Finish: Elbow formed by the meeting of Redwood Road and Tom Clark Road in Durham. Map here.
Distance: 9.7 miles
Difficulty: Moderate
Estimated time (including shuttle): 5 hours
Facilities at the trailhead: No
Resource: “Mountains-to-Sea Trail Guide: Piedmont,” Day-Hike Sections R, S, T. Find the online guide for these segments here.
Shuttle: 10 minutes. We’re assuming you are either hiking as a group and thus, can set a shuttle, or that a friend is assisting. In either event, leave your car/a car at the elbow of Redwood and Tom Clark roads, and follow the shuttle route in this map to Pennys Bend Nature Preserve.
The hike: Perhaps the most remote 10 miles of the Mountains-to-Sea Trail in the Triangle — and some of the most diverse. The lone downside of this hike comes at the start: crossing the narrow bridge over the Eno River on often busy Old Oxford Highway. Skeddadle across, then hang a quick left into the woods, where you’ll pick up a small creek, then head east through bottomland forest that soon climbs a bluff overlooking the Eno. Incentive for hiking in winter: the naked canopy allows a rare Piedmont panorama to the north.
Continue along the bluff, being careful not to get sidetracked on the old roads that cross the trail. After a couple miles, the trail descends back to bottomland woods on approach to Red Mill Road. A less busy road crossing and you’re soon mixing between bottomland woods (soggy in wet weather), old farm meadows and brushes with the upper reaches of Falls Lake. Cross a rail line, more meadows, a planted pine forest, an abandoned rail line, a sizable abandoned barn. Cross beneath a power line and you’ll know you’re about to complete your crescent hike back to Red Mill Road. This time, hug the left shoulder, cross New Hope Creek, head back into the woods.
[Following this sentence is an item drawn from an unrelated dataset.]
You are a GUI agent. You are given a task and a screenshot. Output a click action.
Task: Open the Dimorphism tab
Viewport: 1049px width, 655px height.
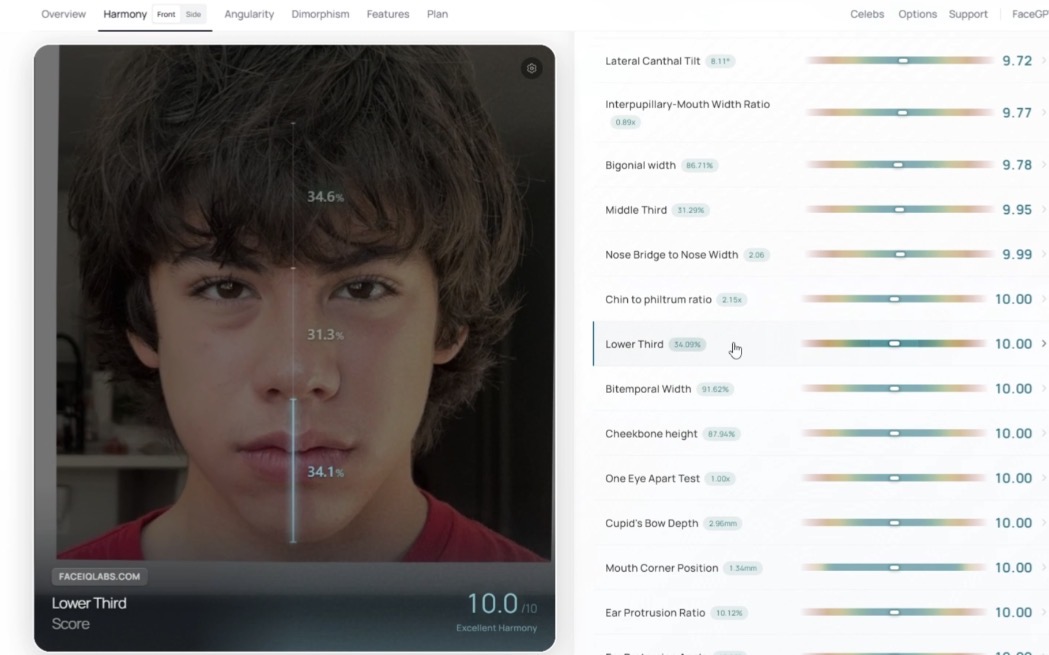[321, 15]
Initially, you’re in a tangle of bog, with some assist from boardwalk. Check out massive Mount Slag to your right, pass a beaver dam, circle a small farm pond, walk the banks of a larger pond, a stretch that’s especially nice late afternoon in the fall. Regardless of the season, expect your pace to slow. You’ve hiked more than 9 miles, for one. And your day on the trail, alas, is about to end.